Adaptive load balancing

At work, I've recently run up against the classic challenge faced by anyone running a high-availability service: Load balancing in the face of failures. I'm not sure the right solution has been written in software yet, but after a good deal of hammock time and chatting with coworkers, I think I've put together an algorithm that might work.

Let's say you have a goodly sized collection of API servers each talking to a handful of backend servers, load-balancing between them. The API servers receive high request rates that necessitate calls to the backend and must be kept highly available, even if backend servers unexpectedly go down or intermediary network conditions degrade. Backpressure is not an option; you can't just send HTTP 429 Too Many Requests. Taking the load off of a backend server that is suffering is good, but that can put more pressure on the others. How do you know what failure rate means you should be shedding load? How do you integrate both latency/timeout issues and explicit errors?

Generally: How do you maximize successful responses to your callers while protecting yourself from cascading failures? How can a load-balancer understand the cluster-level health of the backend?

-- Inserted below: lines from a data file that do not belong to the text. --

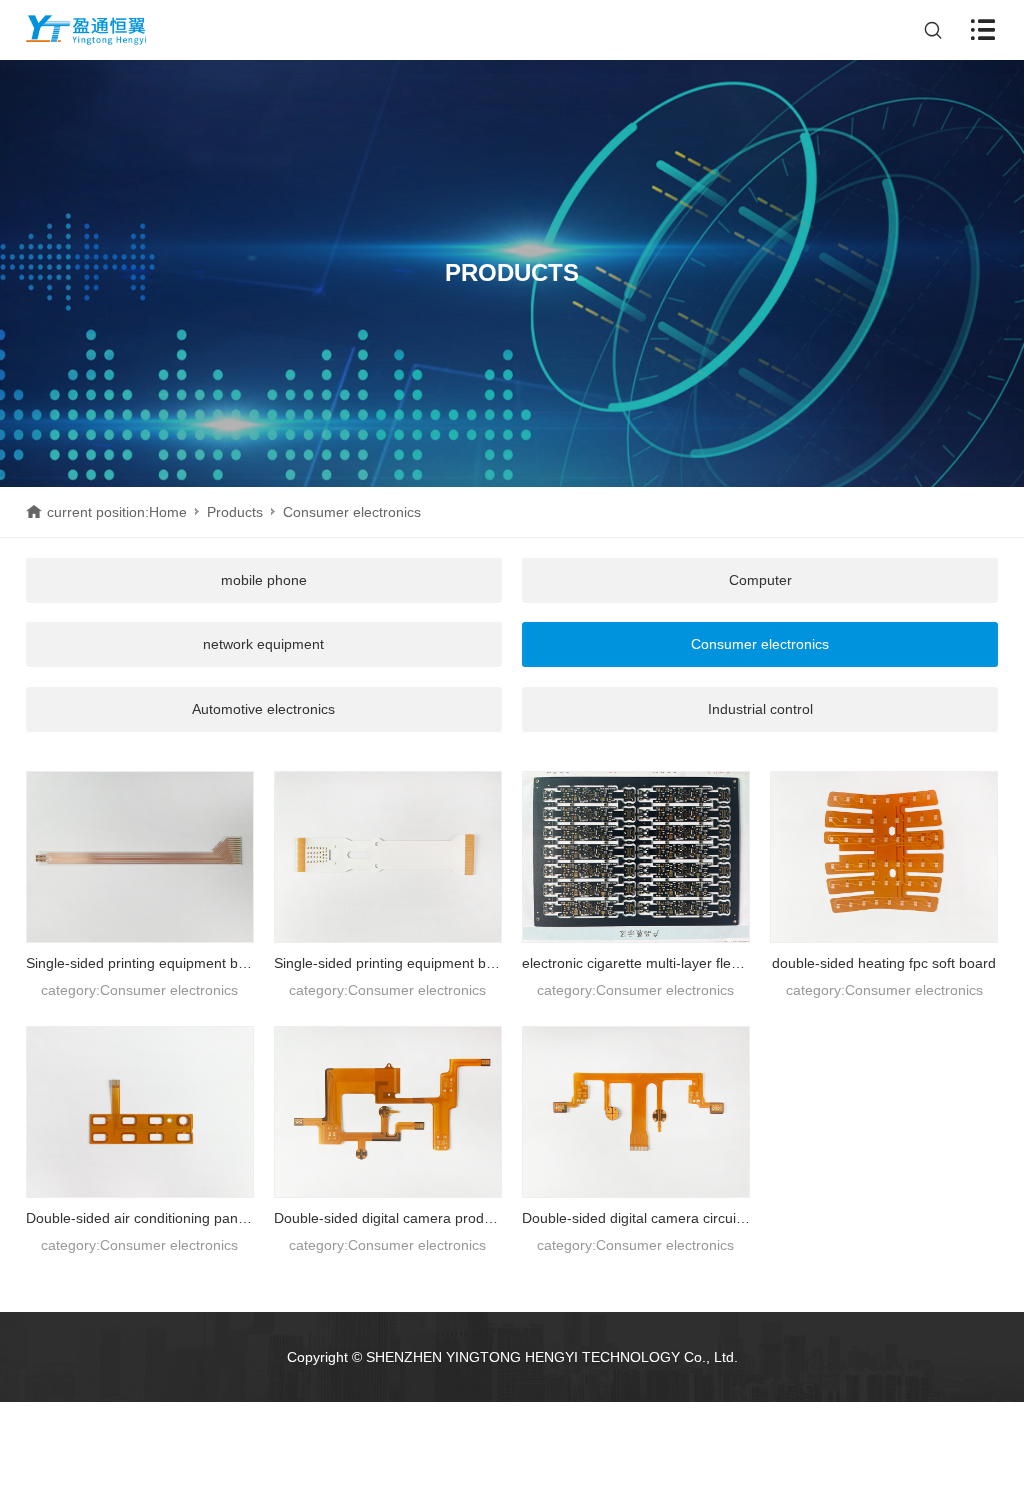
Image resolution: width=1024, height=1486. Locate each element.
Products (235, 512)
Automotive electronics (263, 709)
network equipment (263, 644)
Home (168, 512)
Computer (760, 580)
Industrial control (760, 709)
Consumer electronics (760, 644)
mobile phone (264, 580)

The short version: Track an exponentially decaying health measure for each backend server based on error rates, distribute requests proportionally to health, and skip over servers that have reached an adaptive concurrency limit based on latency measures.

Update 2019-07-30: While I no longer think this precise approach is what I want, the general outlines are still good. You can read my conclusions about traffic-informed load balancing. The experimental code that I'm still working on is an evolution of the algorithm outlined here, but it replaces the buckets with a single exponentially decaying average and discards the entire fallback cascade in favor of a single weighted random selection.

Sample scenarios

Just to get a sense of the variety of conditions that a load balancer has to handle, here are some scenarios I've encountered:

  • Everything's fine! All backend servers (simply "nodes", from here on in) are responding as expected in a reasonable amount of time.
  • One node suddenly goes down, and all requests time out or fail fast
  • One node starts coming into and out of a usable state with high frequency (randomly per-request, usually called "flaky") or low frequency (on the scale of seconds to minutes, termed "flapping")
  • One or more nodes start showing high latency due to CPU contention, and with reduced load their latency improves
  • Network conditions degrade such that all nodes show high latency, and reduced load does not help
  • Nodes are replaced through dynamic configuration of the API servers or load balancer, and must be brought into service
  • Combinations: One node of 3 is succeeding only 50% of the time, and therefore should receive ~0% of the traffic. Then the other two go hard-down, at which point the first node should receive the majority of the traffic (and possibly some load-shedding should occur.) Health is relative.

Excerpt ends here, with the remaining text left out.